───── Brano di partenza ─────
La sconfitta come sconfitta di Ettore, dunque. E' Ettore il modello radicale, l'eroe eurasiatico che sapeva d'essere sconfitto perché lo avevano detto le stelle e perché il suo nemico Achille era incantato e aveva tutti gli dei e tutti i poteri a suo favore. Ettore è il mondo aperto dello scarto mentre Achille è il mondo chiuso del privilegio, delle raccomandazioni divine, degli accordi: »Berlusconi si crede potentissimo, è l'erede della partitocrazia, ma già sento dal suo stesso mondo salire il sarcasmo verso di lui, verso la marcia trionfale che lui stesso si suona e si suonerà sino alle elezioni politiche. Noi siamo stati sconfitti da una macchina mostruosa che ha esercitato un controllo sociale del voto, attraverso i sindacati, le istituzioni, il mondo democristiano, Bertinotti e Berlusconi... Tutti insieme. E nel Nord dei sindaci il controllo del voto è stato esercitato dall'altoborghese Berlusconi alleato con i nuovi fascistelli della Lega .
Ma Ettore non è solo l'eroe sconfitto che salva il valore del rischio, l'eroe della Storia come bivio o quadrivio, è anche colui che anticipa e annuncia la morte dello stesso Achille: »Sappiamo che gli elettori di centrodestra che non sono andati a votare capiranno molto presto di avere combattuto e vinto contro i loro alleati, cioè contro se stessi, di avere ridato vita e forza all'arroganza dei sindacati, ai Bertinotti, ai Bossi, alla corporazione dei giudici... Quando se ne accorgeranno, e sarà sullo loro pelle, li accoglieremo con un sorriso radicale. Assisteremo con malinconia alla nuova Bicamerale, ma non diremo loro: ricordatevi del 21 maggio. Non rinfacceremo loro questa ferita, questa sconfitta, questa miseria di avere sparato sui loro compagni di sventura e di disgrazie .
───── Materiale estratto ─────
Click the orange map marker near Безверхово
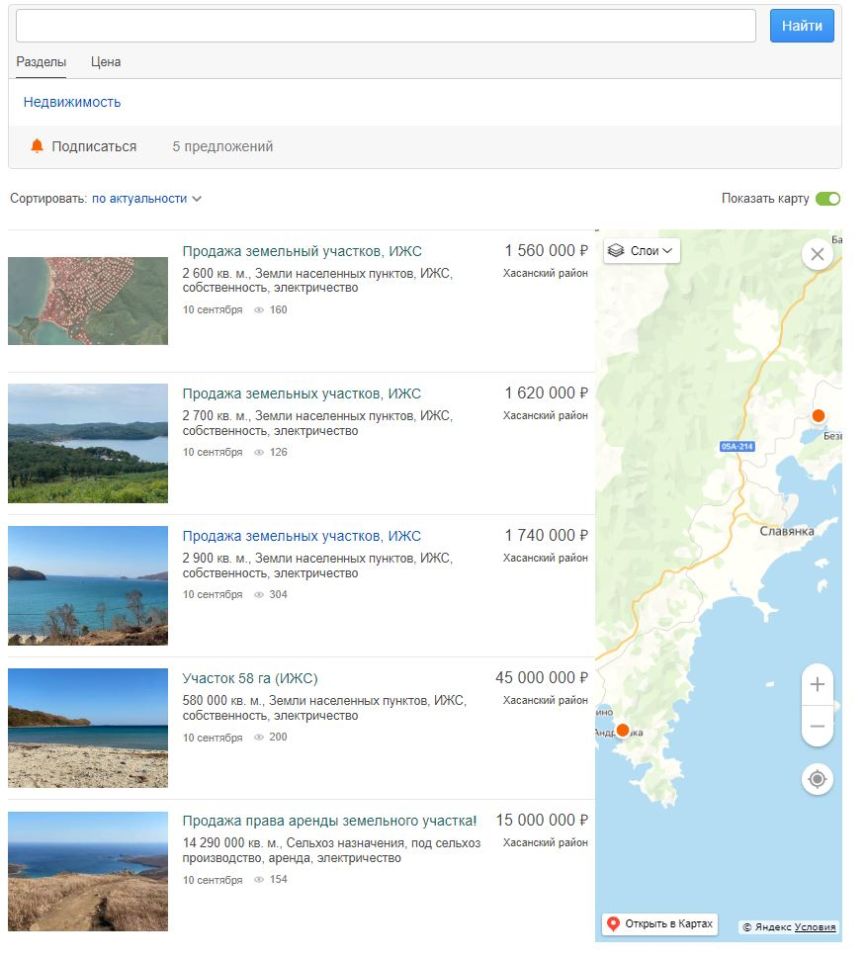The width and height of the screenshot is (867, 960). 818,415
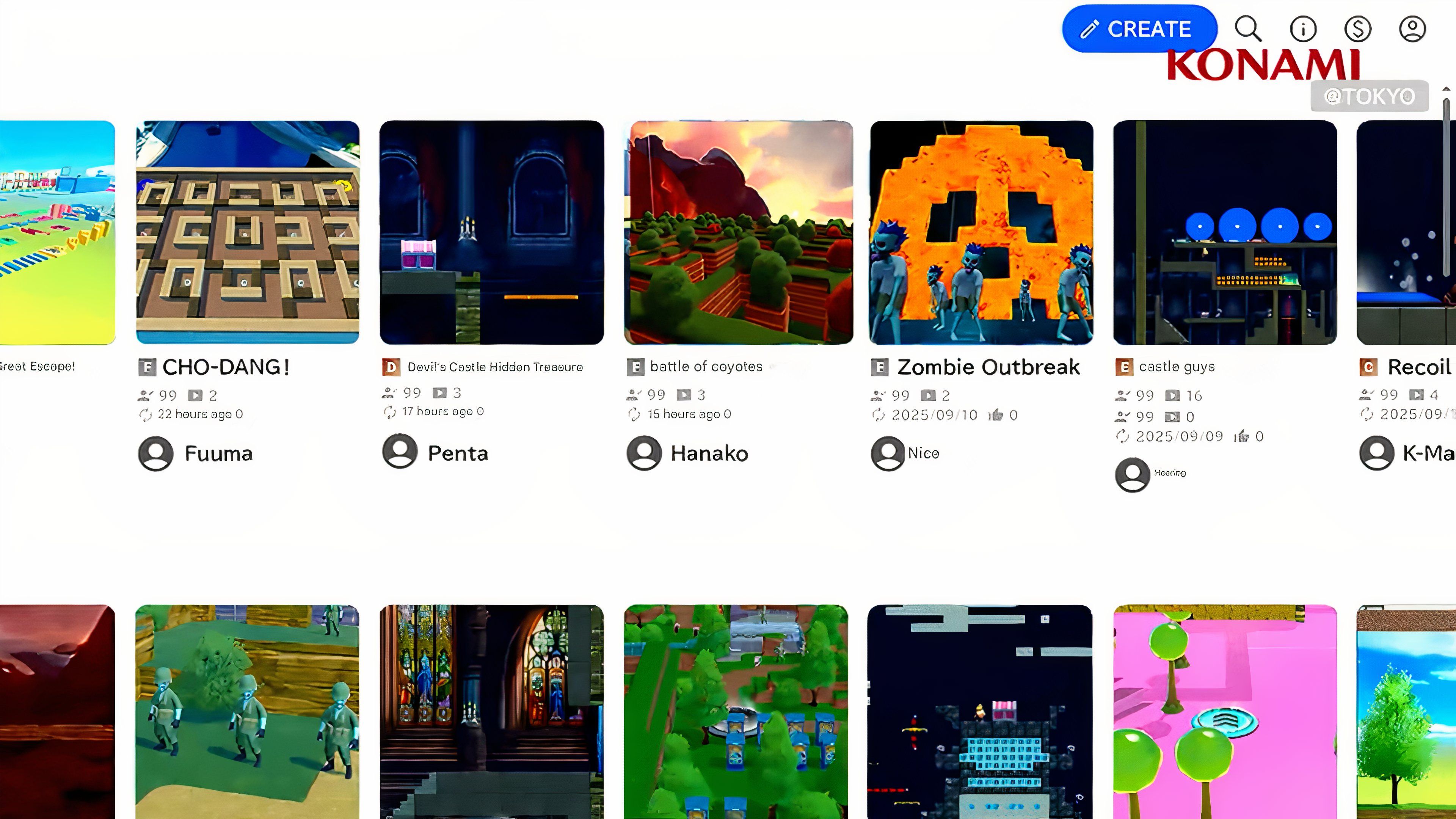
Task: Open the account profile icon in header
Action: [1412, 29]
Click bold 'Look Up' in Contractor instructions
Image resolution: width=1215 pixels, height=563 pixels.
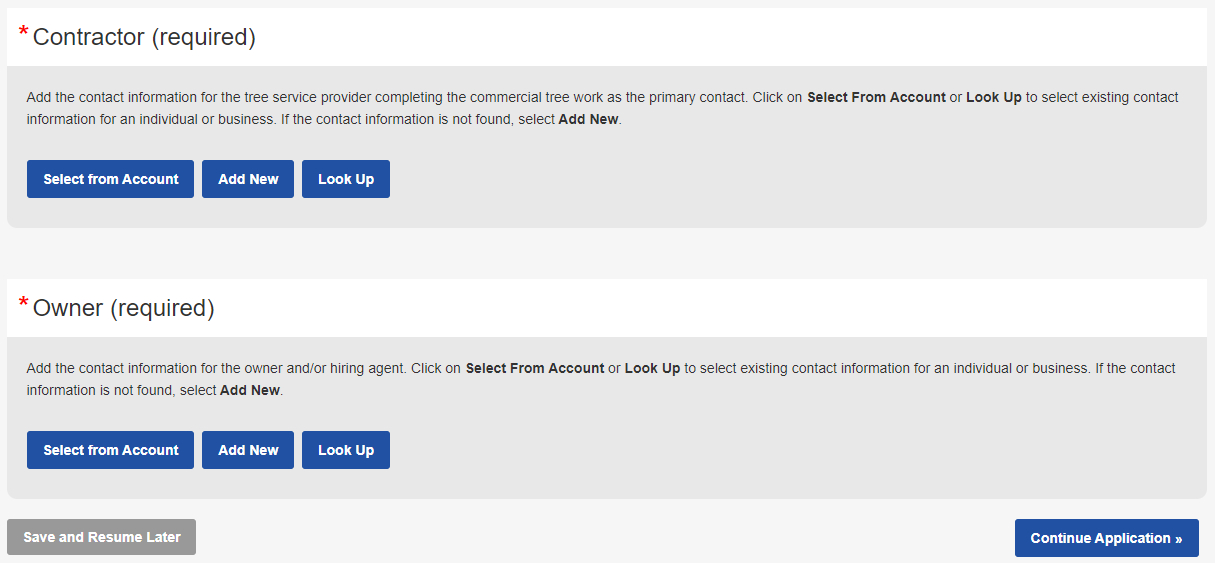pos(993,98)
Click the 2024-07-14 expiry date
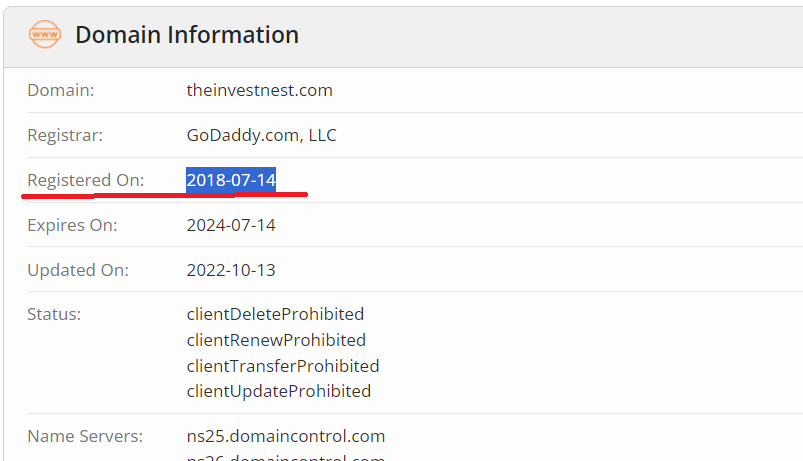The image size is (803, 461). tap(231, 225)
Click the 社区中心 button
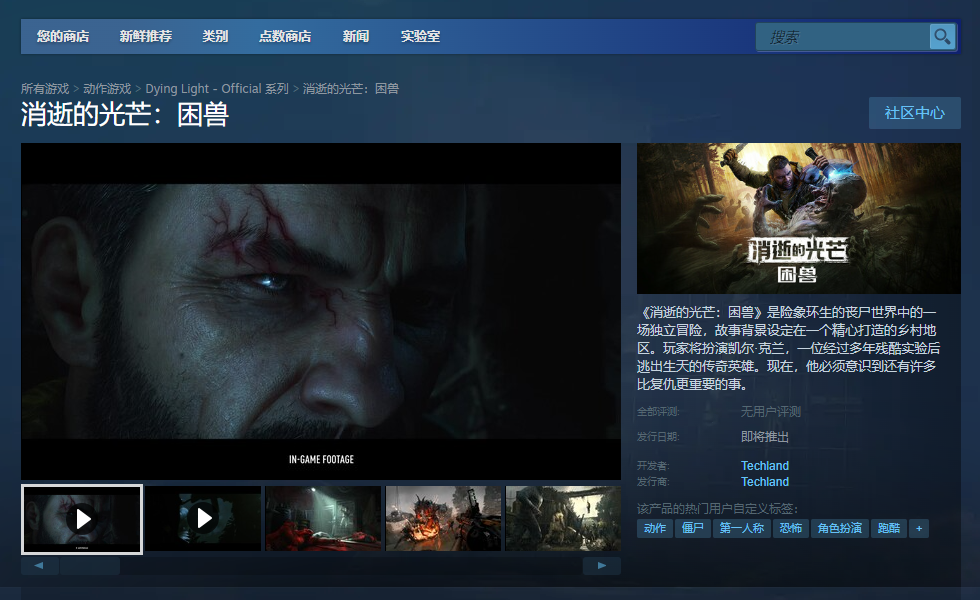980x600 pixels. (x=914, y=113)

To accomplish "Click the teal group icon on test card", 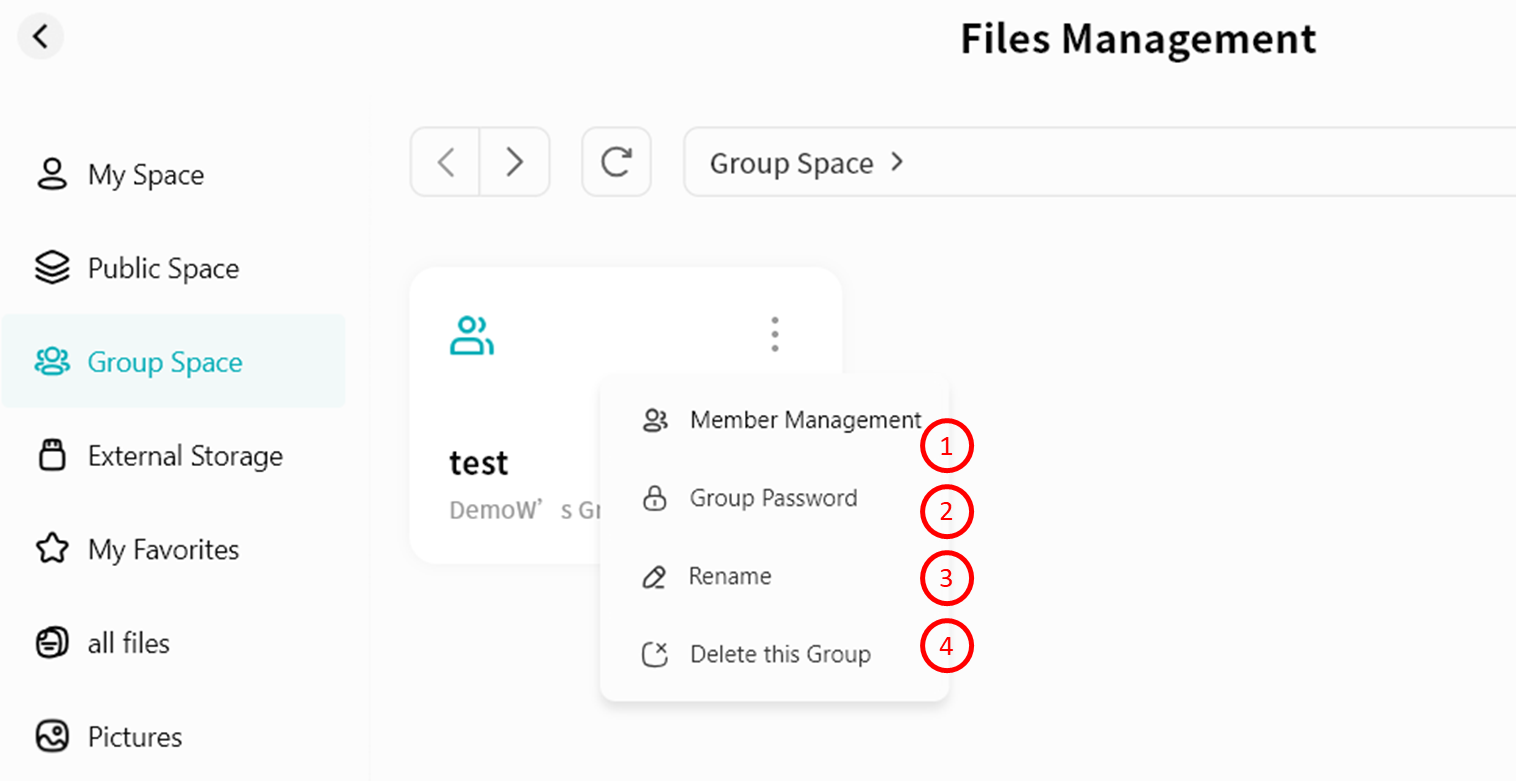I will pos(471,336).
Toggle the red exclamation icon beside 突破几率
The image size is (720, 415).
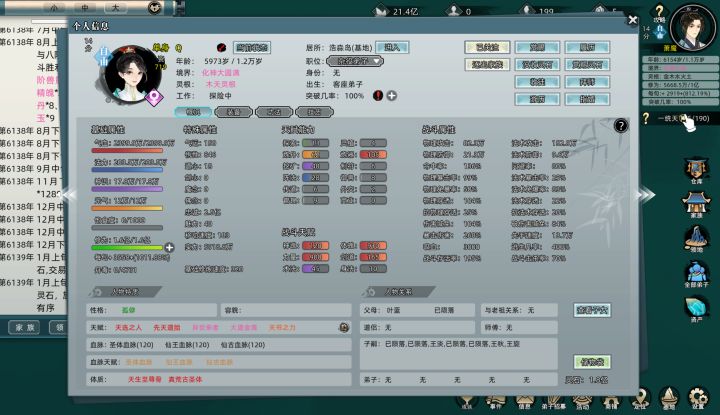378,95
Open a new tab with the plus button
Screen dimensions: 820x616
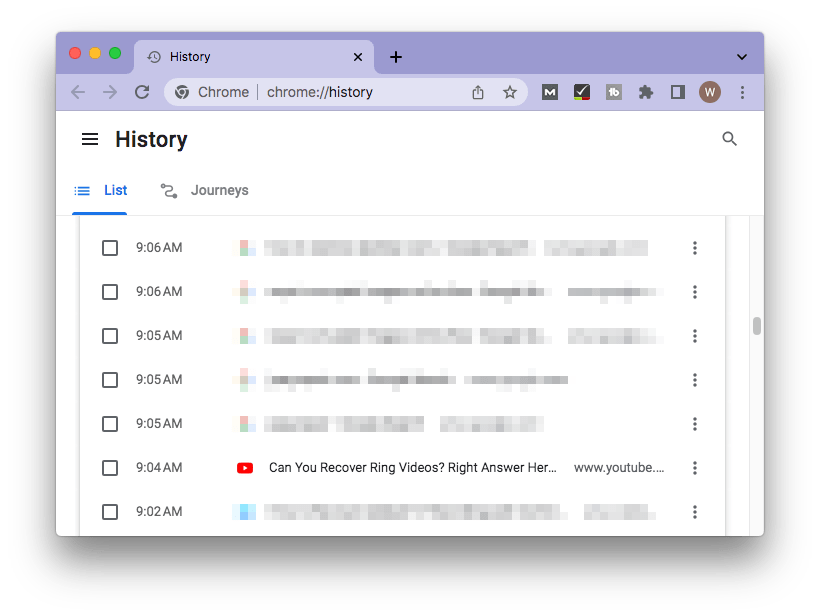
─────
» Dettagli esercizio: Ripeti per favore l'intero brano su Ettore e la sconfitta, senza cambiare nulla. Le voci non hanno alcun legame con il brano.

» La risposta:
La sconfitta come sconfitta di Ettore, dunque. E' Ettore il modello radicale, l'eroe eurasiatico che sapeva d'essere sconfitto perché lo avevano detto le stelle e perché il suo nemico Achille era incantato e aveva tutti gli dei e tutti i poteri a suo favore. Ettore è il mondo aperto dello scarto mentre Achille è il mondo chiuso del privilegio, delle raccomandazioni divine, degli accordi: »Berlusconi si crede potentissimo, è l'erede della partitocrazia, ma già sento dal suo stesso mondo salire il sarcasmo verso di lui, verso la marcia trionfale che lui stesso si suona e si suonerà sino alle elezioni politiche. Noi siamo stati sconfitti da una macchina mostruosa che ha esercitato un controllo sociale del voto, attraverso i sindacati, le istituzioni, il mondo democristiano, Bertinotti e Berlusconi... Tutti insieme. E nel Nord dei sindaci il controllo del voto è stato esercitato dall'altoborghese Berlusconi alleato con i nuovi fascistelli della Lega .
Ma Ettore non è solo l'eroe sconfitto che salva il valore del rischio, l'eroe della Storia come bivio o quadrivio, è anche colui che anticipa e annuncia la morte dello stesso Achille: »Sappiamo che gli elettori di centrodestra che non sono andati a votare capiranno molto presto di avere combattuto e vinto contro i loro alleati, cioè contro se stessi, di avere ridato vita e forza all'arroganza dei sindacati, ai Bertinotti, ai Bossi, alla corporazione dei giudici... Quando se ne accorgeranno, e sarà sullo loro pelle, li accoglieremo con un sorriso radicale. Assisteremo con malinconia alla nuova Bicamerale, ma non diremo loro: ricordatevi del 21 maggio. Non rinfacceremo loro questa ferita, questa sconfitta, questa miseria di avere sparato sui loro compagni di sventura e di disgrazie .